Libya: the Geneva truce does not stop the conflict

(To Philip Del Monte)
26/10/20

The signing of the ceasefire in Libya in Geneva does not end the conflict but opens a new phase. In fact, we cannot yet speak of stabilization or normalization of the situation in the former Italian colony which has fallen into civil war since 2011.

The scenarios that arise - net of the peace talks that will begin in Tunis within the first ten days of November - remain however jagged as the struggle for the succession to Sarraj and to obtain important scraps of power in the future Libyan unitary executive is already started.

The protagonists of this underground clash are the President of the Parliament of Tobruk Aguila Saleh Issa, the Minister of the Interior from Tripoli Fathi Bashagha and the Deputy Prime Minister of Tripoli Ahmed Maiteg. On the first weighs the sword of Damocles of the weakened but still fundamental presence in the maintenance of the balance in Cyrenaica of Marshal Khalifa Haftar, bitter enemy of Sarraj and of the Tripoli instances who remains perched in arms in the "crescent" Sirte-Al Jufra awaiting the events ; the second is elbowing to strengthen his position in Tripoli and, more generally, as an international interlocutor but his links with the Measurat militias (skeptical about the effectiveness of the Geneva agreements) and Sarraj's hostility towards him are his weaknesses; Maiteg is the one who most of all in this phase is committed to reaching a truce with his Cyrenaic counterpart by signing an ambiguous agreement with Haftar on the reopening of the oil wells and the resumption of production which still seems to hold and have obtained the desired results.
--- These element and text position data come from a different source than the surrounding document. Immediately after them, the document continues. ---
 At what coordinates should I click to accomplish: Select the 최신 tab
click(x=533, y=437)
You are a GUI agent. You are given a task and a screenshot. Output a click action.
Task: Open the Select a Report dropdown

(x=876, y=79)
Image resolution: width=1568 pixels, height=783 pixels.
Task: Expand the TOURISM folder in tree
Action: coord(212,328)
Despite the ceasefire in force, the situation in Libya is not calm: the political-military undergrowth of the country - fed by small militias, armed criminal gangs and local ràs fighting for direct control of the territory - in recent days has animated the days of negotiations with firefights in the main cities not only for settling of scores related to the control of illegal rackets, but also for issues of close political topicality such as the abrupt changes in the balance of power that the truce could generate (and which in part has already generated). Not to mention the military danger - and the consequent political problem - represented by the militias of Fezzan, a southern province of Libya which literally plunged into anarchy during the conflict and the last gathering center for guerrillas linked to ISIS or minor Islamist-radical groups. A question that of Fezzan is inseparable from the management of cross-border trafficking in drugs, weapons and human beings (v.link) that international diplomacy does not seem to want to face, for the moment, but on which the fate of the truce depends in part, since the stabilization of the Fezzan passes that of the porous southern border.
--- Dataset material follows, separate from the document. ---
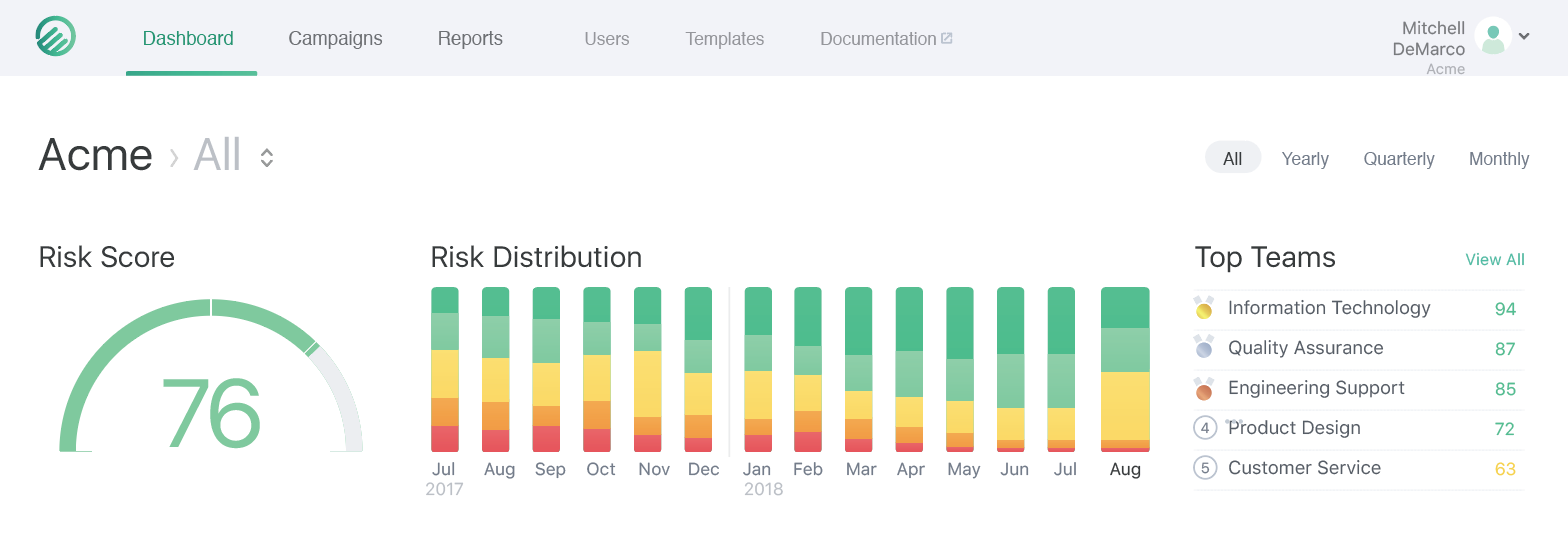The image size is (1568, 542).
Task: Open the Templates link in navigation
Action: point(725,39)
But the "internal" issue is not the only military issue on the plate: within three months, according to the UN Sherpas engaged in the negotiations, all foreign militias and foreign regular troops (including Turkish ones) should leave Libya, but remain the problem of appointing a credible "controller" - and a tug-of-war on this is already underway between Russia and Turkey - to implement and verify the actual abandonment of the camp by the thousands of Syrian mercenaries in the pay of the Turks who have supported with their Kalashnikovs the shaky Tripoli executive and gods contractors Russians sent by the Kremlin to support Haftar.
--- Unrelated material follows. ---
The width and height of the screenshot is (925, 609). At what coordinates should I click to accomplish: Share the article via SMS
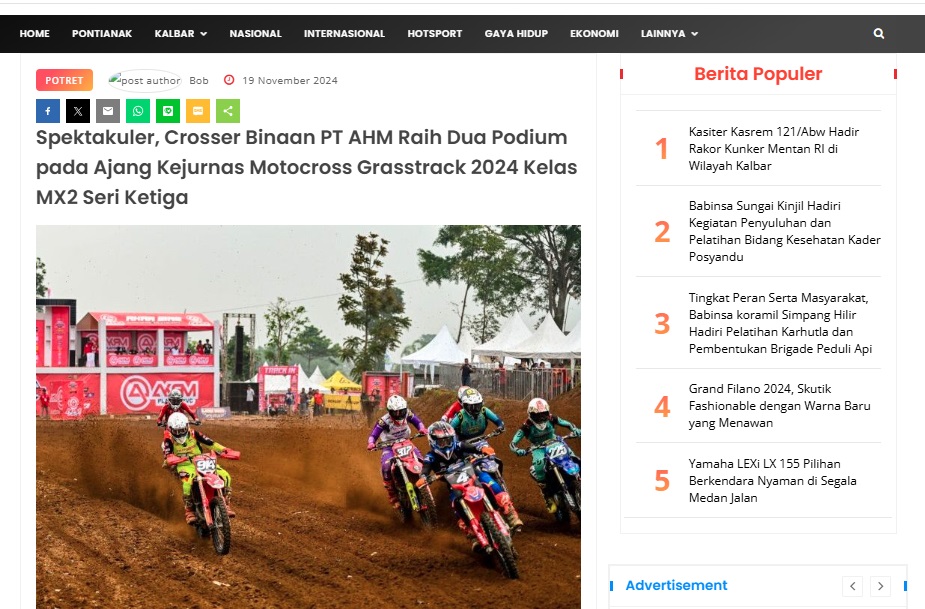[x=198, y=111]
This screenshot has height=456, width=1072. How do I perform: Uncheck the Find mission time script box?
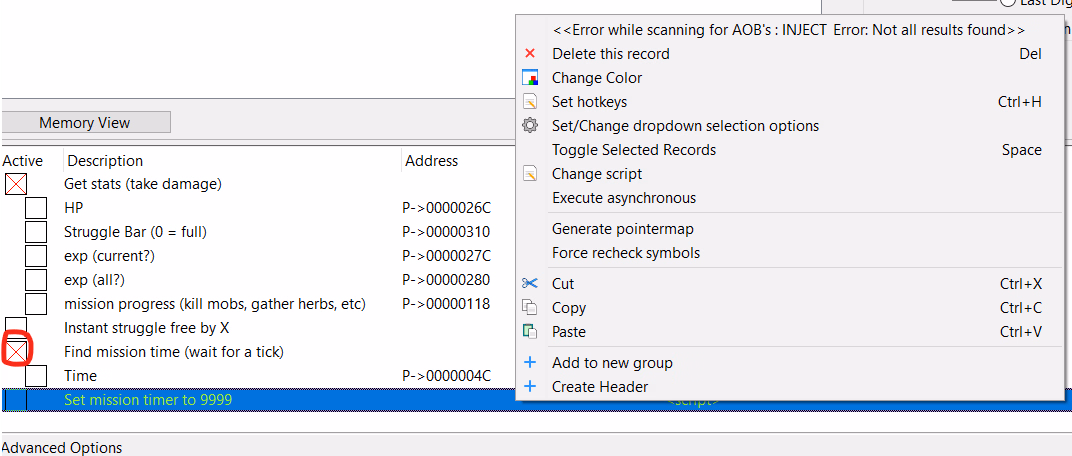click(16, 351)
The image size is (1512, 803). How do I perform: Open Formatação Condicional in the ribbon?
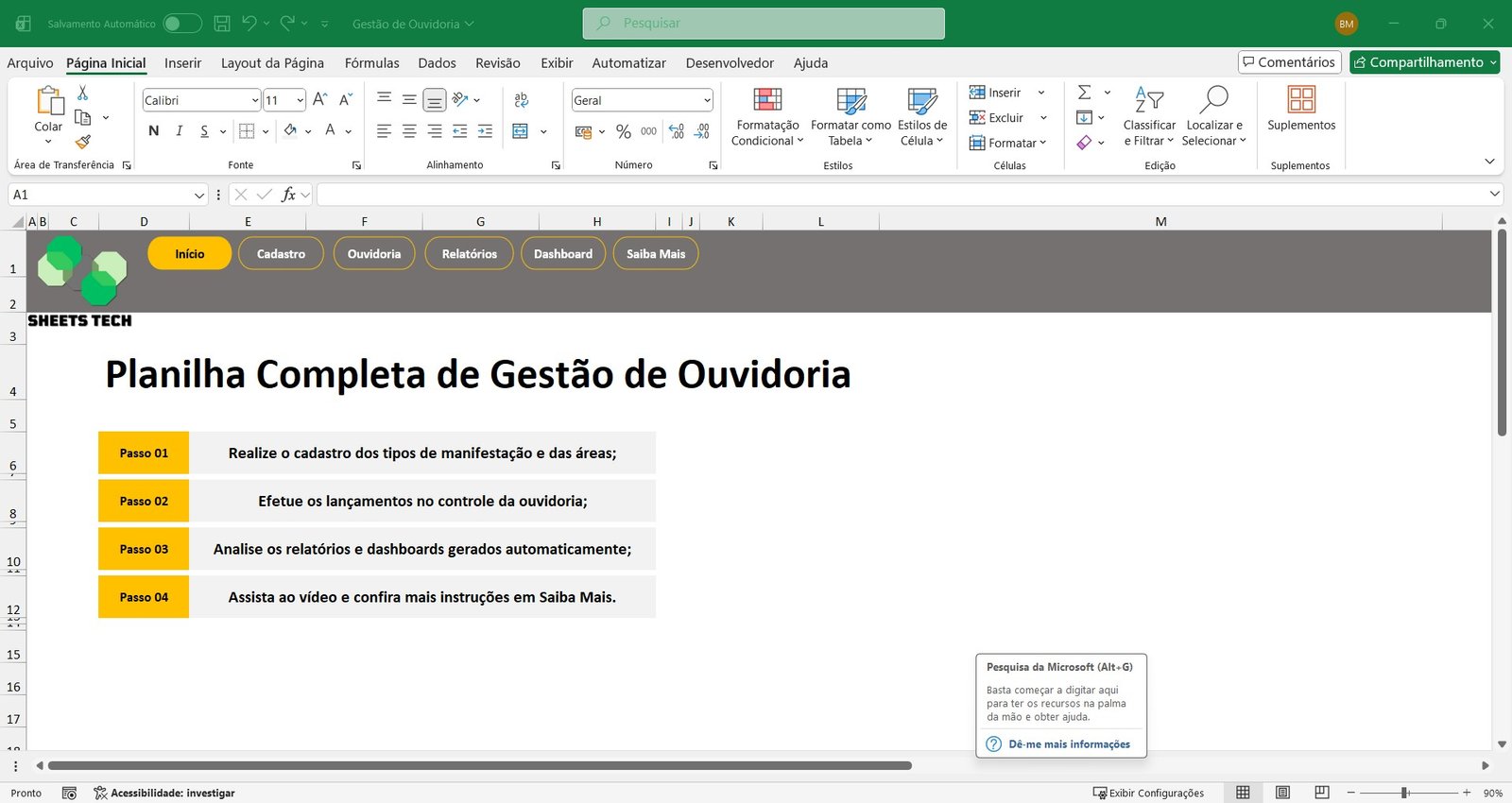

In this regard, Turkish President Erdogan has already got his hands on - after the Tripoli Minister of Defense declaring himself skeptical of the real effectiveness of the "demobilization" mechanisms prepared by the UN, especially as regards more structured forces such as the Syrian militias and the Russian mercenaries. In particular, doubts arise on the legal formula (and therefore on the political choice) to be adopted to bring these elements back to the homeland, with a sort of safe conduct.

In short, the Geneva truce has raised questions that cannot be answered shortly and that do not dispel the cloud of chaos on the Libyan question. To quote the United Nations representative who follows the negotiations Stephanie Williams (about the conduct of which the Russian Foreign Minister Sergej Lavrov expressed his reservations) the road ahead for peace "will be hard and difficult" and, this time to quote the Italian statesman Antonio Salandra, reasoning following the "sacred selfishness" of Rome, it will be necessary to understand what choices to make to really count again and it will be difficult considering that Italian diplomatic sources have already stressed that we will have to elbow to sit at the negotiating table.

This was when Italy until recently was the arbiter of the Libyan situation.